[[ Task input open ]]
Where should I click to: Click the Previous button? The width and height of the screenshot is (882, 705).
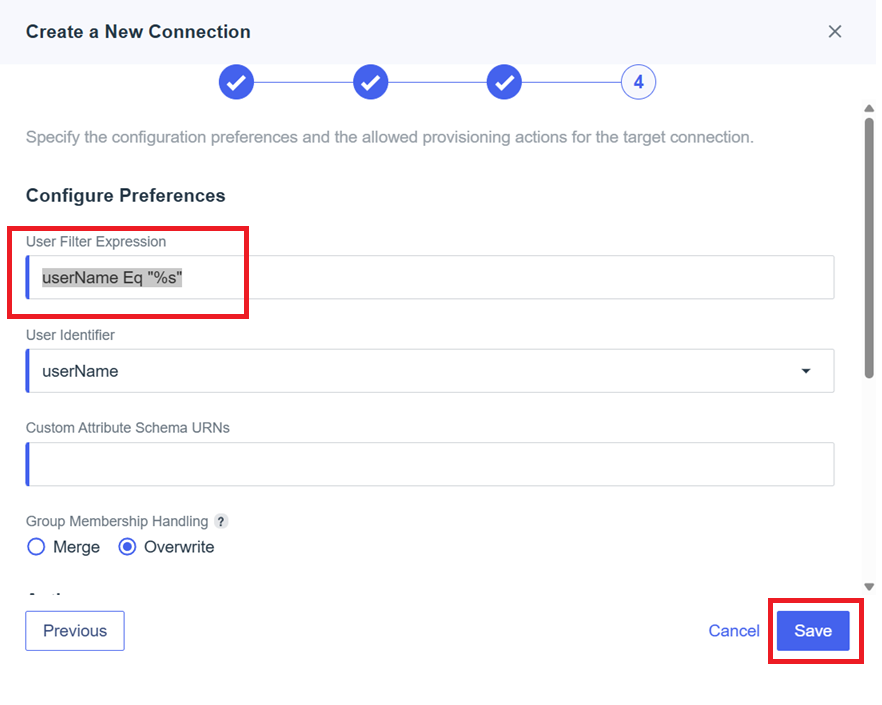74,630
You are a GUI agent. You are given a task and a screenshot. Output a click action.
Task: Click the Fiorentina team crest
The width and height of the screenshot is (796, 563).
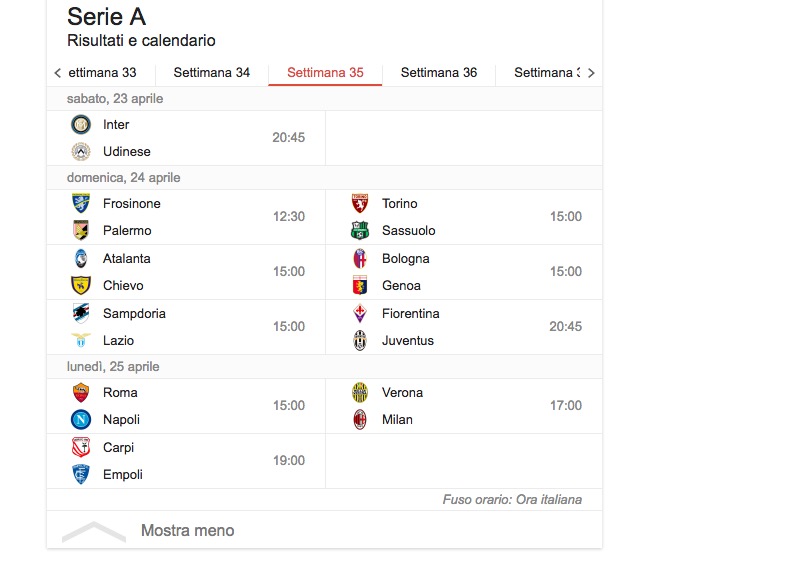[360, 314]
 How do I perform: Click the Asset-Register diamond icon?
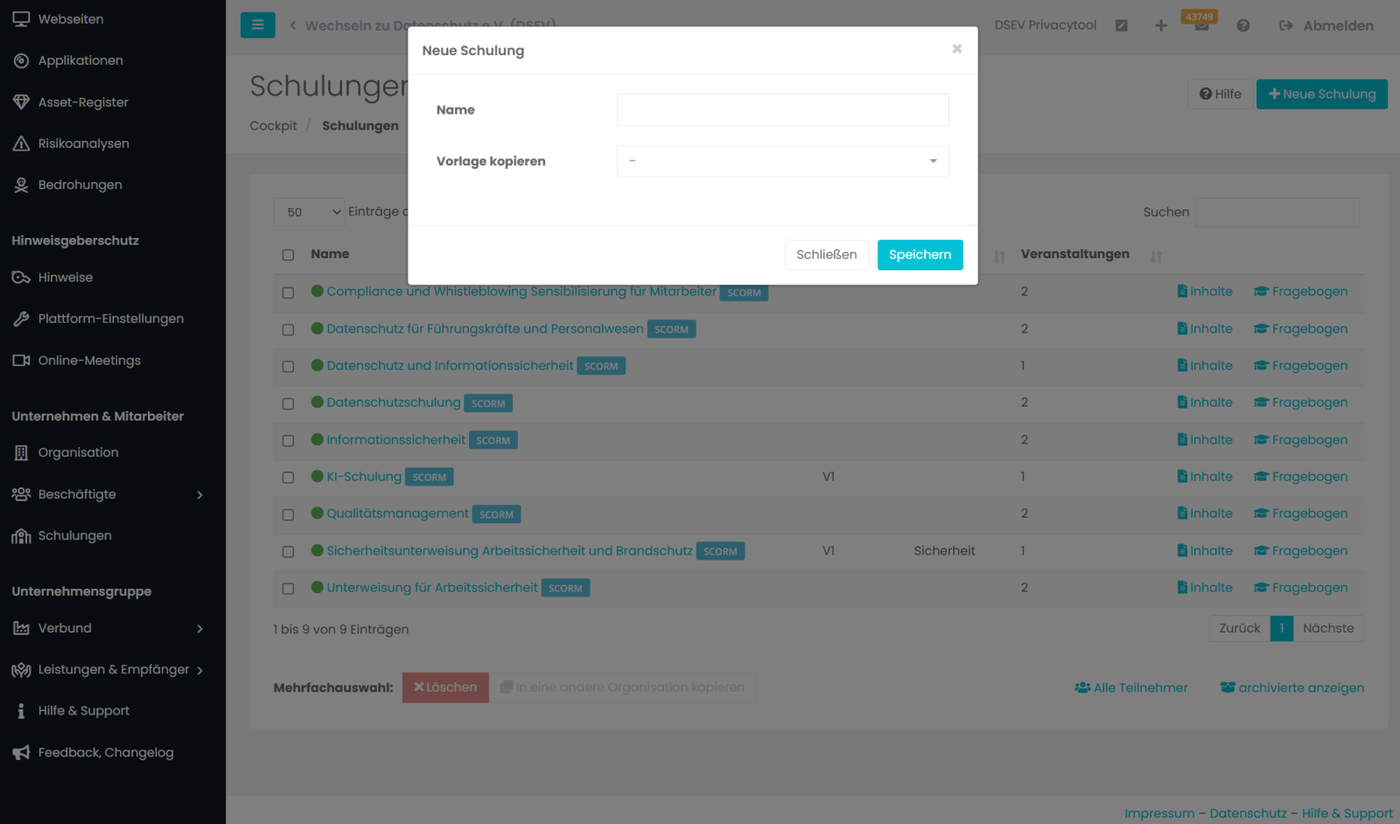coord(21,102)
[[ Task input closed ]]
Requirement:
Your reply should restate the data above word for word and contain no pictures.

Response area:
Where should I click to: Click the Previous button? The width and height of the screenshot is (882, 705).
74,630
You are a GUI agent. You are given a task and a screenshot. Output a click action.
Task: Click the Fiorentina team crest
The width and height of the screenshot is (796, 563).
[360, 314]
 How do I perform: Click the Asset-Register diamond icon?
coord(21,102)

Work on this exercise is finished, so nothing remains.